De los pies a la cabeza porta prendas negras, también usa un sombrero; la luz de una mañana fresca le provocan un buen ánimo y sale de su habitación cargada de su Macbook y unos seis libros, versiones en español e inglés de Los hombres me explican cosas, The mother of all questions, Call them by their true names y Hope in the dark.
La entrevista sucede delante de una pared negra con una greca de fondo sobre la que cae agua. Ella responde a la pregunta sobre qué tan complicado es, después de escribir su ensayo Los hombres me explican cosas y en las que acuñó el término mansplaning, que se refiere a que los hombres, sepan o no de lo que están hablando, les explican cosas a las mujeres, y lo hacen de condescendencia o paternalismo, presuponiendo su desconocimiento del tema o asumiendo que estas se hallan en desventaja a la hora de comprenderlo.
“El ser una escritora te da una voz, una presencia, y es tu responsabilidad como tal usar esa voz, no nada más para hablar de las historias que no se han escuchado y por representarlas, sino para abrir espacios y encontrar esas audiencias a las cuales llegar y poder transmitir lo que esas historias contienen y la cultura que abrazan. Al ser una persona con voz, la mejor forma de honrarlo es encontrar espacio para esas voces que no son escuchadas”.
-¿Qué tan difícil ha sido para ti como mujer escritora, dar paso a esa voz?
-Me pongo a pensar en el mundo en el que nací, en el que a mi madre le tocó vivir y en el que las mujeres vivieron situaciones complicadas, horribles, en las que la discriminación se dio en términos que ni siquiera se pueden explicar: el acoso en el trabajo, la falta de oportunidades... Creo que en los últimos 50 años sí se ha hecho un cambio, considerando que los efectos del patriarcado vienen desde tres o cuatro mil años atrás.
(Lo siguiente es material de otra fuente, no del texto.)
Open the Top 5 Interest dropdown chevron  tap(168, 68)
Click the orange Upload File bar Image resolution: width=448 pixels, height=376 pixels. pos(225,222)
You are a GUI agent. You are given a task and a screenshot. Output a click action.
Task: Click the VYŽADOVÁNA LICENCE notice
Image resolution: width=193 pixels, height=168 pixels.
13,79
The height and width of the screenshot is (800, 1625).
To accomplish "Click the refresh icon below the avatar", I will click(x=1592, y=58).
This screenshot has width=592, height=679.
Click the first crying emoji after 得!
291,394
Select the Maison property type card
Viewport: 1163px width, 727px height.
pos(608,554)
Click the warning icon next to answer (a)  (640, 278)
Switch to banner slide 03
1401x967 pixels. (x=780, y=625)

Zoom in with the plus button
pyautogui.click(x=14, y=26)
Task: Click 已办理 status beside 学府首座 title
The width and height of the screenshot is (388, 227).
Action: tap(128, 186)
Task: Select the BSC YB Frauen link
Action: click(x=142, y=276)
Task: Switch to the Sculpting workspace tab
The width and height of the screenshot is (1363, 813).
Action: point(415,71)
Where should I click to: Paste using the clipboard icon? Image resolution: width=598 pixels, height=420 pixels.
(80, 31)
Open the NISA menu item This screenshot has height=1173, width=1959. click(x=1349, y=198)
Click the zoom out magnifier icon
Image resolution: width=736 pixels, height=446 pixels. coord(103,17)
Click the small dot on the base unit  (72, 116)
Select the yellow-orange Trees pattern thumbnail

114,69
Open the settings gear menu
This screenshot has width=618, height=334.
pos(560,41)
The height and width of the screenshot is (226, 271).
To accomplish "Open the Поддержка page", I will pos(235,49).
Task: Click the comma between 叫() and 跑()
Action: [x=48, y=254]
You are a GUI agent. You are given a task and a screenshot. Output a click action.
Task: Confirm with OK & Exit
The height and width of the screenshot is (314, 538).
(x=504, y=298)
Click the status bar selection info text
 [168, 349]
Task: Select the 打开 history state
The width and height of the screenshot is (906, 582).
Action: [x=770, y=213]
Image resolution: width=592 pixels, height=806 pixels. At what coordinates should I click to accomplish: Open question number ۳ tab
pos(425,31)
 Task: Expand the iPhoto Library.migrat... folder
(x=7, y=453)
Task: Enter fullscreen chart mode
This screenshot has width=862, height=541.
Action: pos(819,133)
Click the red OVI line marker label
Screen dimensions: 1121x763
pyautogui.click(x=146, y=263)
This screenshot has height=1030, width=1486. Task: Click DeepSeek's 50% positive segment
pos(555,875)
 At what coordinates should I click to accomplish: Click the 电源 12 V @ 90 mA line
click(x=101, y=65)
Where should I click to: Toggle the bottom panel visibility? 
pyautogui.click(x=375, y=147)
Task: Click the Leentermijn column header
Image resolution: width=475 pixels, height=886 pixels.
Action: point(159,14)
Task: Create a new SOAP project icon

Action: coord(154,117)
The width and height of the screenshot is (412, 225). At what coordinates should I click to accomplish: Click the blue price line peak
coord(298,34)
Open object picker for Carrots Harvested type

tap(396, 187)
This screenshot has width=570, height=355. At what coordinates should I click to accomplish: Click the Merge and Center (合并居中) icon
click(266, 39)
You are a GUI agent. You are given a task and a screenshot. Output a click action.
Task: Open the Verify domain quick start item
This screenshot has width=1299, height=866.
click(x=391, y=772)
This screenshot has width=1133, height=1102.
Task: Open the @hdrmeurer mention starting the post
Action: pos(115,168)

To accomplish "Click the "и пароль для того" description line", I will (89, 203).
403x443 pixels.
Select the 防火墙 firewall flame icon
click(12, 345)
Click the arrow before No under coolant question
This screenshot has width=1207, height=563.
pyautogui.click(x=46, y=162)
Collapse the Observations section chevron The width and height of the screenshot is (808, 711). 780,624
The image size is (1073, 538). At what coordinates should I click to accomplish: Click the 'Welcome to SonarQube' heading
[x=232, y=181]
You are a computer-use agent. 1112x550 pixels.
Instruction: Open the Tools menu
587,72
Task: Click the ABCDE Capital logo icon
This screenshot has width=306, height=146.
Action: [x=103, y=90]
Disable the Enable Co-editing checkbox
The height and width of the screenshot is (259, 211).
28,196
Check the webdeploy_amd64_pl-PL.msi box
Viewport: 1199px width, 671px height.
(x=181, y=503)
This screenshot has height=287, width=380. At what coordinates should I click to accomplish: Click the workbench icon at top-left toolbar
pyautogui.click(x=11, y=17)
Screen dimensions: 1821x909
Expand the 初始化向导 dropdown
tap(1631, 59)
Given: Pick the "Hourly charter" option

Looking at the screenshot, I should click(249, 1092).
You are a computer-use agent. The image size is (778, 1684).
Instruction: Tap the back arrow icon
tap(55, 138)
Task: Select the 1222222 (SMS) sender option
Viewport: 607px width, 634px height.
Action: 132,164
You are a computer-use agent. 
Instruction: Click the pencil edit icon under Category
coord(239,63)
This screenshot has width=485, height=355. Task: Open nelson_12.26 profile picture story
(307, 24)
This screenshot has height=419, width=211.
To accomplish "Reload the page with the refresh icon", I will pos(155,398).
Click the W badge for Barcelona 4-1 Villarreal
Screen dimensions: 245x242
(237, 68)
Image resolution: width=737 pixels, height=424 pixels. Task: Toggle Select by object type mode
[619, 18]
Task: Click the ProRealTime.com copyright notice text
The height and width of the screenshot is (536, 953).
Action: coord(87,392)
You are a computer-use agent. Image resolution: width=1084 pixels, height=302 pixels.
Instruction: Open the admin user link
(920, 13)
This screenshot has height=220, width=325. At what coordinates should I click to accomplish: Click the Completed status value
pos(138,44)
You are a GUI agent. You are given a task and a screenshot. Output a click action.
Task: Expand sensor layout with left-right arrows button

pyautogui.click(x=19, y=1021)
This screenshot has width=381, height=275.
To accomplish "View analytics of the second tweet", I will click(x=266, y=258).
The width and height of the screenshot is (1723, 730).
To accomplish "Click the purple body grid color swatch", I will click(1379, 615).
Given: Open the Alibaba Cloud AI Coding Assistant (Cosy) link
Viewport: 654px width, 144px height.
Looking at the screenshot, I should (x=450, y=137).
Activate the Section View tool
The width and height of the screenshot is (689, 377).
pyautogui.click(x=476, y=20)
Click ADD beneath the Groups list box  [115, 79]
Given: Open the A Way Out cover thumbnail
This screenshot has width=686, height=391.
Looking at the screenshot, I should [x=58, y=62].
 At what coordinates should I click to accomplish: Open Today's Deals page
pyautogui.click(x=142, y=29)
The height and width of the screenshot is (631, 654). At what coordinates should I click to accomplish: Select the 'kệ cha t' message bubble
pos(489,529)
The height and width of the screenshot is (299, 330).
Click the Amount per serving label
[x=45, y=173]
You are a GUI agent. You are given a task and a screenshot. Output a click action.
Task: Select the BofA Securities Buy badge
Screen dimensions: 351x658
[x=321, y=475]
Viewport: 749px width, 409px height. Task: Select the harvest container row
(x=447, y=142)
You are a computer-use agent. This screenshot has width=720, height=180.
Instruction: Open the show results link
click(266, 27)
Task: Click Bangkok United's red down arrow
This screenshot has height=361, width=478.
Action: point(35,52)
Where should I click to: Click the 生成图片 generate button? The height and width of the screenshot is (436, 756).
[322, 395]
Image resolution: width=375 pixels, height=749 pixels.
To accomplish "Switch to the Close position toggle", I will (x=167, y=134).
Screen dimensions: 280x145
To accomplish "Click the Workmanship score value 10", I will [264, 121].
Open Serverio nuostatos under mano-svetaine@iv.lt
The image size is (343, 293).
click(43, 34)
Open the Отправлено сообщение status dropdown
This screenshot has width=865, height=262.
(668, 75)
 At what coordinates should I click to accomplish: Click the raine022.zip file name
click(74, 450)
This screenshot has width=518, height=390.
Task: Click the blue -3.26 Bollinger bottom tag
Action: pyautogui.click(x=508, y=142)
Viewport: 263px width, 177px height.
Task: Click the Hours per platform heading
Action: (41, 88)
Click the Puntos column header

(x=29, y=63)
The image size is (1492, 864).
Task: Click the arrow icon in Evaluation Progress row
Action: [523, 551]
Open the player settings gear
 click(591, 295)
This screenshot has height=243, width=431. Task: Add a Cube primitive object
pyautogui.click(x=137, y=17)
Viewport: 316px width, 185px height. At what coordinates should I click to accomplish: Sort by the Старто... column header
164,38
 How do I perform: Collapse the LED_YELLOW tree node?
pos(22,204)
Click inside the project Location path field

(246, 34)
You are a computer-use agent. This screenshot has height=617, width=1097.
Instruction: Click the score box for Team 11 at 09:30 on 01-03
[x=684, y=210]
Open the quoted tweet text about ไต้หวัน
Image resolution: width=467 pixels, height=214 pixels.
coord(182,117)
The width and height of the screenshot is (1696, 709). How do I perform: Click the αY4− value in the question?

Sí se han hecho cambios y es prometedor, pero también falta mucho hablar de la desigualdad.
Ella se refiere a la falta de presentación que hay para mujeres. “No está bien que las mujeres sigan sin tener la representación adecuada, tanto el gobierno estadounidense y mexicano ni siquiera ha habido una presidenta mujer en ninguno de los dos países. En términos de porcentaje de representación en la política, dentro de los congresos y senados no tenemos el porcentaje proporcional a la cantidad de mujeres que somos por país”.
Por ello, considera que sí se ha avanzado, el patriarcado está todavía bastante arraigado y sí se debería hablar de cómo poder seguir incrementando esas oportunidades y cómo poder seguir erradicando esas conductas.
La autora de Wanderlust, una historia del caminar, afirma que en términos de abrir espacios para quienes no tienen una voz, también vale mucho la pena abordar el tema de las interseccionalidades que hay en la falta de representación y en la invisibilidad: “Hay que hablar de las mujeres indígenas, afroamericanas, las mujeres con discapacidades, las que han sido alejadas de la conversación. Porque se tienen que abrir espacios, encontrar y escuchar esas voces y tomarlas en cuenta para las decisiones que se vienen”.
Rebecca Solnit hoy inaugurará la Feria Internacional del Libro de Oaxaca en su edición 39, con la conferencia de apertura: El poder de la voz, las políticas del silencio. Con apoyo de la Proveedora Escolar concretarán la dotación de libros a una iniciativa de biblioteca de mujeres en el municipio de San Juan Quiahije.